#### Goals
• a. In the dog-photo thread, in which breed is white an accepted color in North America?
• b. Extend the dog-photo thread past its last line.

# Pics of my dogs I hope



## canuckjill (Jun 25, 2008)

Hi everyone I'm trying to attach a photo of Nova, Nyla and Neva it's taking me forever. Nova is 4 yrs old CHW sable merle Nyla is 2 yrs old on the 21st bi blue both shelties and Neva is 81/2 months old CHW Tri collie. So either you will get the wrong pic or no picture. So sorry.....Jill It's the correct pic yeah


----------



## clueless (May 26, 2008)

Lovely dogs. I love the names


----------



## Vixie (Nov 17, 2007)

great picture, they are lovely dogs.


----------



## nici (Nov 10, 2007)

wow lovely colours, great pics


----------



## 709Juggalette (Jul 3, 2008)

Beautiful.
I love their colors.


----------



## Guest (Jul 12, 2008)

they are gorgeous...and in all my life ive never see a white collie wiv a tri head  is that normal in that breed ???


----------



## jeanie (Nov 11, 2007)

Aww they are lovely and so alert posing for pic.


----------



## canuckjill (Jun 25, 2008)

Hi all, over here in north america white is an accepted colour only in collies not shelties. Yes they pose real good when I have a treat in my hand.lol Thanks ...Jill


----------



## sskmick (Feb 4, 2008)

Never seen an almost white Sheltie before. They are adorable.

Sue


----------



## Guest (Jul 12, 2008)

#### Data rows

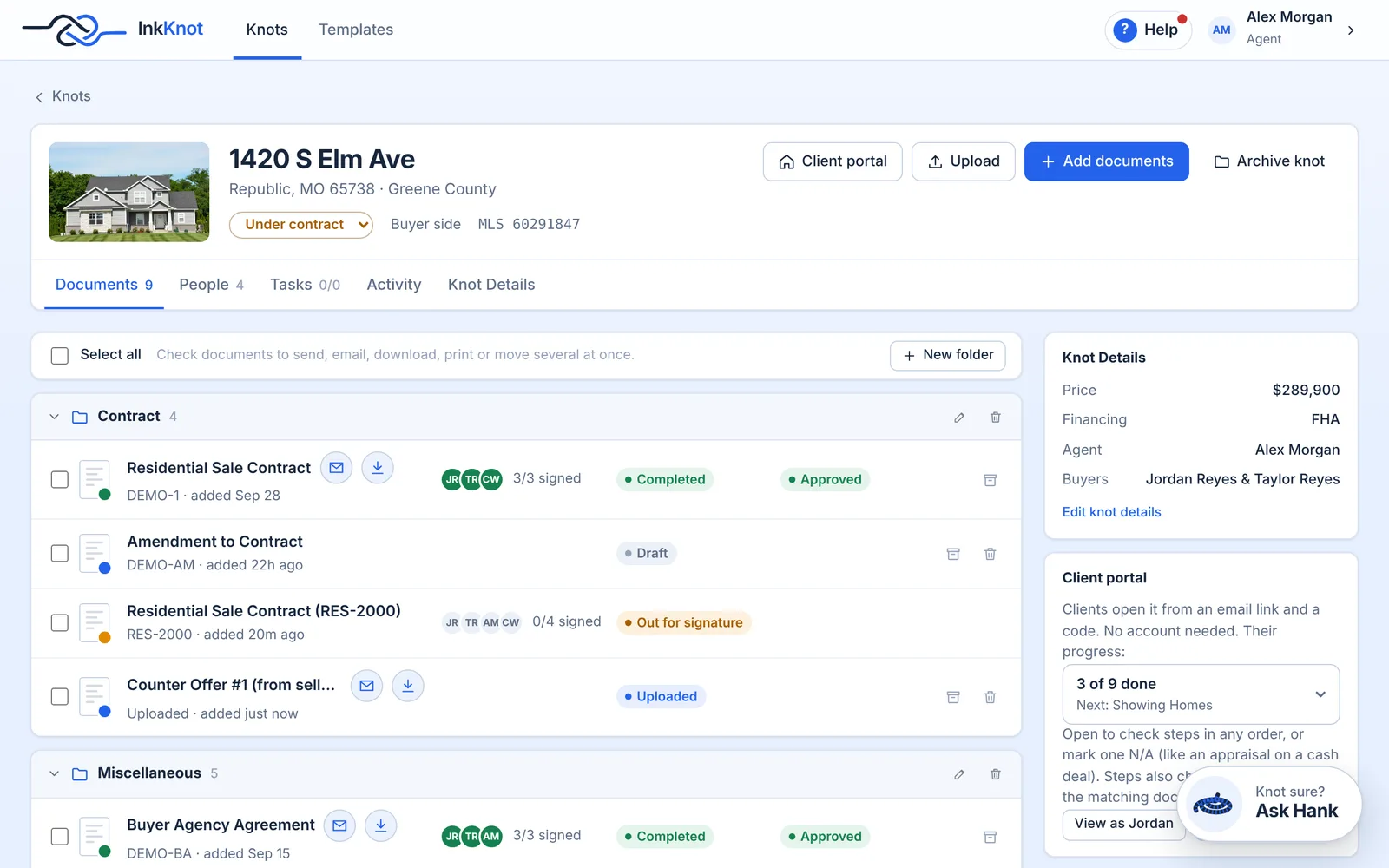Check the Select all checkbox

(x=60, y=356)
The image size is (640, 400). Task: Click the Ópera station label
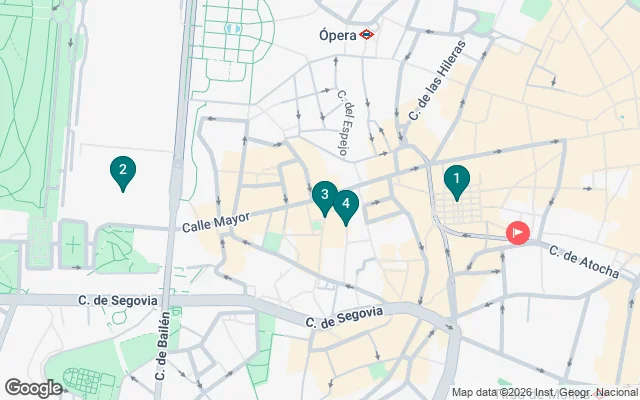(x=338, y=36)
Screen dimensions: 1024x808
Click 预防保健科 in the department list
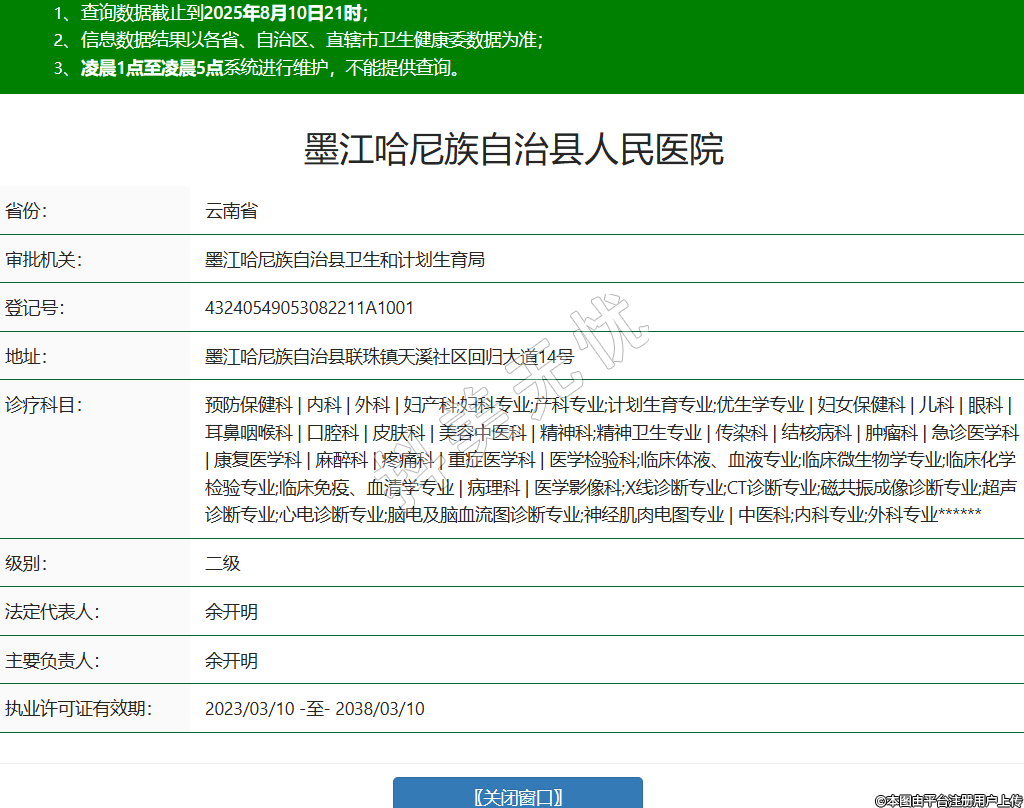(x=248, y=405)
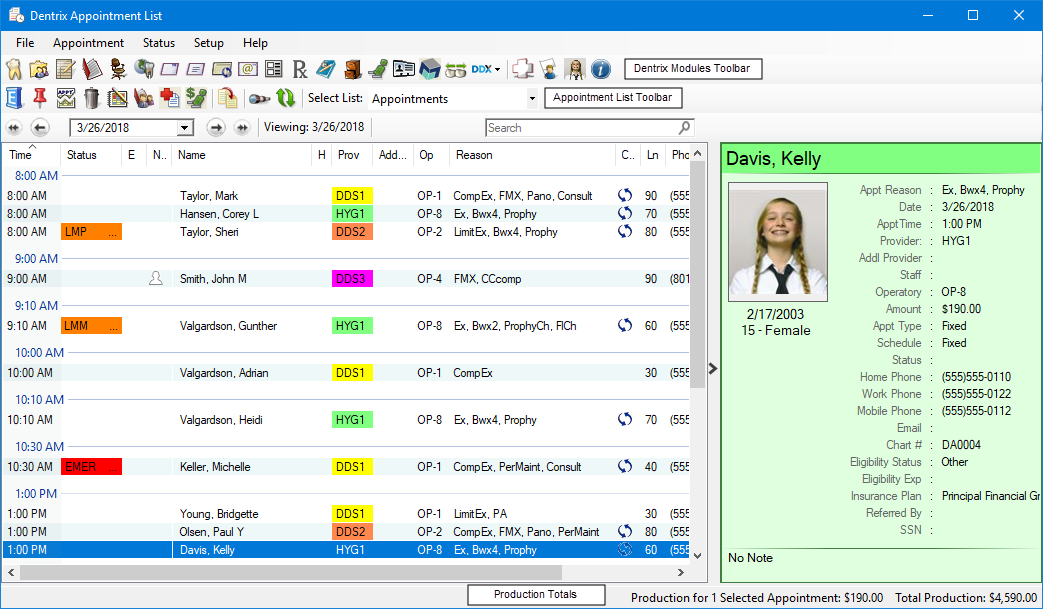The width and height of the screenshot is (1043, 612).
Task: Open the Status menu
Action: [x=158, y=43]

#### Per-task answers
• a. Only in collies, not in shelties.

• b.
What gorgeous doggies


----------



## akoshi (Jul 12, 2008)

*wow lovely dogs!, but lots of Maintenance towards the fur area.*


----------



## paws (Jun 16, 2008)

Beautiful dogs and looking so obediant


----------



## cav (May 23, 2008)

great pics....


----------



## griffpan (Feb 2, 2008)

ohh i love the way their all posing, great dogs and photos


----------



## noushka05 (Mar 28, 2008)

they are all Beautiful


----------



## claire & the gang (Nov 18, 2010)

Beautiful dogs


----------



## Fleur (Jul 19, 2008)

canuckjill said:


> Hi all, over here in north america white is an accepted colour only in collies not shelties. *Yes they pose real good when I have a treat in my hand.lol* Thanks ...Jill


It's great what dogs'll do for a yummy treat 

Beautiful dogs :thumbup:


----------



## woofwoo (Dec 31, 2010)

They are lovely dogs have beautiful coats.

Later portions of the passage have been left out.